* _Given problem_: Repeat the data below, swapping every "GUI agent" for "screen assistant" and keeping everything else unchanged.

* _Provided information_:
──────────
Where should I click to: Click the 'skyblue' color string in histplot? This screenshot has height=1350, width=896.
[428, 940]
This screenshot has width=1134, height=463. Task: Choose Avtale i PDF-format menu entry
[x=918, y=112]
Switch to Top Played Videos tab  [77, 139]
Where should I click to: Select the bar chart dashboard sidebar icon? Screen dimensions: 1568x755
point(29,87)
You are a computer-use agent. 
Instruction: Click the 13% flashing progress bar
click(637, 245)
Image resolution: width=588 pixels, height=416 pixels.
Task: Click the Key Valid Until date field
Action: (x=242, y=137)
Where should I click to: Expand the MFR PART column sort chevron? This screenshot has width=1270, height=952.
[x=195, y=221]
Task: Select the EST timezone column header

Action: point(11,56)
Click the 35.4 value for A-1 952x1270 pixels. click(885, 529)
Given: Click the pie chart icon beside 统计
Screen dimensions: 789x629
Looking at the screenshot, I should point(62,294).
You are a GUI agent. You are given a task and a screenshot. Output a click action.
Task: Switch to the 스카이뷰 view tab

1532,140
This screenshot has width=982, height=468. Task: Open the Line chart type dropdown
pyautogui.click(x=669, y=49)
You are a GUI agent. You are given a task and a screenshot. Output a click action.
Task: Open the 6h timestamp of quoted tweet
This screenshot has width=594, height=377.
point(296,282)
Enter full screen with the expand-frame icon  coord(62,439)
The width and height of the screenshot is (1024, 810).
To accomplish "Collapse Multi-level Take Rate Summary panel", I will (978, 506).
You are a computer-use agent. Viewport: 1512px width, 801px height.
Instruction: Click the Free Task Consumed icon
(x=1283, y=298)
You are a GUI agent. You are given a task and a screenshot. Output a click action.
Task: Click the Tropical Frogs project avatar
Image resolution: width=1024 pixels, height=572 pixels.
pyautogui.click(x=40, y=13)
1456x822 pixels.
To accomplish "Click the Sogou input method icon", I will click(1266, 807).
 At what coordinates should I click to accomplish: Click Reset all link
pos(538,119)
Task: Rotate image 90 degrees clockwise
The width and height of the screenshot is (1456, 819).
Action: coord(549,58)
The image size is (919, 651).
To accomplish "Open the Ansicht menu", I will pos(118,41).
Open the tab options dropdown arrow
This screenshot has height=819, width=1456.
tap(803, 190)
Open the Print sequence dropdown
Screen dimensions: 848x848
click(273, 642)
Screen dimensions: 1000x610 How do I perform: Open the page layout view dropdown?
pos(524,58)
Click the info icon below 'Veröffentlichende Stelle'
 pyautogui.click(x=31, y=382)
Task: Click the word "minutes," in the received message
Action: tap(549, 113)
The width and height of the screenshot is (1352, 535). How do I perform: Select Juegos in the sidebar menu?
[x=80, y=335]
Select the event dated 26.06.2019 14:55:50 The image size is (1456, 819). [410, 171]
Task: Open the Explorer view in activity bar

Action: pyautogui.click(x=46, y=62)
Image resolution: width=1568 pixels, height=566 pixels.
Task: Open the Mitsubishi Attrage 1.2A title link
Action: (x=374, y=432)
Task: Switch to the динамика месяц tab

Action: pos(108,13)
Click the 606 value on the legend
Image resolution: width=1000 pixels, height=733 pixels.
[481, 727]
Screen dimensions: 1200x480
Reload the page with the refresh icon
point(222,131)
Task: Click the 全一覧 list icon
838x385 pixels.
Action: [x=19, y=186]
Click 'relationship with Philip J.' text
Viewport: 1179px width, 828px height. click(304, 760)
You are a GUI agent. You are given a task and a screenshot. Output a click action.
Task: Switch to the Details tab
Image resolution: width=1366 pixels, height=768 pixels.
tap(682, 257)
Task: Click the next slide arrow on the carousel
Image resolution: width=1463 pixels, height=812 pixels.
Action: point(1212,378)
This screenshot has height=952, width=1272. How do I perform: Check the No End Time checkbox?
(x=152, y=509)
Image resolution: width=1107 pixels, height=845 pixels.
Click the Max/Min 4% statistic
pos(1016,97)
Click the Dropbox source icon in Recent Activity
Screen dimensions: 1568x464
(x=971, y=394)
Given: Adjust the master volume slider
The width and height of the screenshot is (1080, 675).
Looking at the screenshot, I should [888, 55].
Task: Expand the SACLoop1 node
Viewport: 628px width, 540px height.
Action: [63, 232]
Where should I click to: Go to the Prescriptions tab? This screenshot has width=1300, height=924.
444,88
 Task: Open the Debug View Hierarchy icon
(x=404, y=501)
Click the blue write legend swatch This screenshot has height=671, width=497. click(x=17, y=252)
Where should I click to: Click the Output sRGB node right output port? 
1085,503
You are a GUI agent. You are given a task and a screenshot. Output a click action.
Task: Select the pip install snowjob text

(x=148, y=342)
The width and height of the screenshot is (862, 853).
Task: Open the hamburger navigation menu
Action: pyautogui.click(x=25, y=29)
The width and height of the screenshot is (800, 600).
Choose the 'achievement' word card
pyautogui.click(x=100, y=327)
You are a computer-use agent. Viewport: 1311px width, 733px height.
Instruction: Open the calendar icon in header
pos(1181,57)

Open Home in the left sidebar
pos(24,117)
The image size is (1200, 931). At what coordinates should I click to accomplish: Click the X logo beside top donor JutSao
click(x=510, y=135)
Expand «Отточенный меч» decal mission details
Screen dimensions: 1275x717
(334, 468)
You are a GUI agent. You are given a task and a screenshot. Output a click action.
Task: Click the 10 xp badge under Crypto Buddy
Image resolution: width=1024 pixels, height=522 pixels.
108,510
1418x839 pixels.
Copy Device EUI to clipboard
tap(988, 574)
──────────
* _Expected answer_:
Where should I click to: Click the 'skyblue' color string in histplot? This screenshot has height=1350, width=896.
[428, 940]
This screenshot has width=1134, height=463. Task: Choose Avtale i PDF-format menu entry
[x=918, y=112]
Switch to Top Played Videos tab  [77, 139]
Where should I click to: Select the bar chart dashboard sidebar icon? Screen dimensions: 1568x755
point(29,87)
You are a computer-use agent. 
Instruction: Click the 13% flashing progress bar
click(637, 245)
Image resolution: width=588 pixels, height=416 pixels.
Task: Click the Key Valid Until date field
Action: (x=242, y=137)
Where should I click to: Expand the MFR PART column sort chevron? This screenshot has width=1270, height=952.
[x=195, y=221]
Task: Select the EST timezone column header

Action: point(11,56)
Click the 35.4 value for A-1 952x1270 pixels. click(885, 529)
Given: Click the pie chart icon beside 统计
Screen dimensions: 789x629
Looking at the screenshot, I should point(62,294).
You are a screen assistant. You are given a task and a screenshot. Output a click action.
Task: Switch to the 스카이뷰 view tab

1532,140
This screenshot has width=982, height=468. Task: Open the Line chart type dropdown
pyautogui.click(x=669, y=49)
You are a screen assistant. You are given a task and a screenshot. Output a click action.
Task: Open the 6h timestamp of quoted tweet
This screenshot has width=594, height=377.
point(296,282)
Enter full screen with the expand-frame icon  coord(62,439)
The width and height of the screenshot is (1024, 810).
To accomplish "Collapse Multi-level Take Rate Summary panel", I will (978, 506).
You are a computer-use agent. Viewport: 1512px width, 801px height.
Instruction: Click the Free Task Consumed icon
(x=1283, y=298)
You are a screen assistant. You are given a task and a screenshot. Output a click action.
Task: Click the Tropical Frogs project avatar
Image resolution: width=1024 pixels, height=572 pixels.
pyautogui.click(x=40, y=13)
1456x822 pixels.
To accomplish "Click the Sogou input method icon", I will click(1266, 807).
 At what coordinates should I click to accomplish: Click Reset all link
pos(538,119)
Task: Rotate image 90 degrees clockwise
The width and height of the screenshot is (1456, 819).
Action: coord(549,58)
The image size is (919, 651).
To accomplish "Open the Ansicht menu", I will pos(118,41).
Open the tab options dropdown arrow
This screenshot has height=819, width=1456.
tap(803, 190)
Open the Print sequence dropdown
Screen dimensions: 848x848
click(273, 642)
Screen dimensions: 1000x610 How do I perform: Open the page layout view dropdown?
pos(524,58)
Click the info icon below 'Veröffentlichende Stelle'
 pyautogui.click(x=31, y=382)
Task: Click the word "minutes," in the received message
Action: tap(549, 113)
The width and height of the screenshot is (1352, 535). How do I perform: Select Juegos in the sidebar menu?
[x=80, y=335]
Select the event dated 26.06.2019 14:55:50 The image size is (1456, 819). [410, 171]
Task: Open the Explorer view in activity bar

Action: pyautogui.click(x=46, y=62)
Image resolution: width=1568 pixels, height=566 pixels.
Task: Open the Mitsubishi Attrage 1.2A title link
Action: (x=374, y=432)
Task: Switch to the динамика месяц tab

Action: pos(108,13)
Click the 606 value on the legend
Image resolution: width=1000 pixels, height=733 pixels.
[481, 727]
Screen dimensions: 1200x480
Reload the page with the refresh icon
point(222,131)
Task: Click the 全一覧 list icon
838x385 pixels.
Action: [x=19, y=186]
Click 'relationship with Philip J.' text
Viewport: 1179px width, 828px height. click(304, 760)
You are a screen assistant. You are given a task and a screenshot. Output a click action.
Task: Switch to the Details tab
Image resolution: width=1366 pixels, height=768 pixels.
tap(682, 257)
Task: Click the next slide arrow on the carousel
Image resolution: width=1463 pixels, height=812 pixels.
Action: point(1212,378)
This screenshot has height=952, width=1272. How do I perform: Check the No End Time checkbox?
(x=152, y=509)
Image resolution: width=1107 pixels, height=845 pixels.
Click the Max/Min 4% statistic
pos(1016,97)
Click the Dropbox source icon in Recent Activity
Screen dimensions: 1568x464
(x=971, y=394)
Given: Adjust the master volume slider
The width and height of the screenshot is (1080, 675).
Looking at the screenshot, I should [888, 55].
Task: Expand the SACLoop1 node
Viewport: 628px width, 540px height.
Action: [63, 232]
Where should I click to: Go to the Prescriptions tab? This screenshot has width=1300, height=924.
444,88
 Task: Open the Debug View Hierarchy icon
(x=404, y=501)
Click the blue write legend swatch This screenshot has height=671, width=497. click(x=17, y=252)
Where should I click to: Click the Output sRGB node right output port? 
1085,503
You are a screen assistant. You are given a task and a screenshot. Output a click action.
Task: Select the pip install snowjob text

(x=148, y=342)
The width and height of the screenshot is (862, 853).
Task: Open the hamburger navigation menu
Action: pyautogui.click(x=25, y=29)
The width and height of the screenshot is (800, 600).
Choose the 'achievement' word card
pyautogui.click(x=100, y=327)
You are a computer-use agent. Viewport: 1311px width, 733px height.
Instruction: Open the calendar icon in header
pos(1181,57)

Open Home in the left sidebar
pos(24,117)
The image size is (1200, 931). At what coordinates should I click to accomplish: Click the X logo beside top donor JutSao
click(x=510, y=135)
Expand «Отточенный меч» decal mission details
Screen dimensions: 1275x717
(334, 468)
You are a screen assistant. You are given a task and a screenshot. Output a click action.
Task: Click the 10 xp badge under Crypto Buddy
Image resolution: width=1024 pixels, height=522 pixels.
108,510
1418x839 pixels.
Copy Device EUI to clipboard
tap(988, 574)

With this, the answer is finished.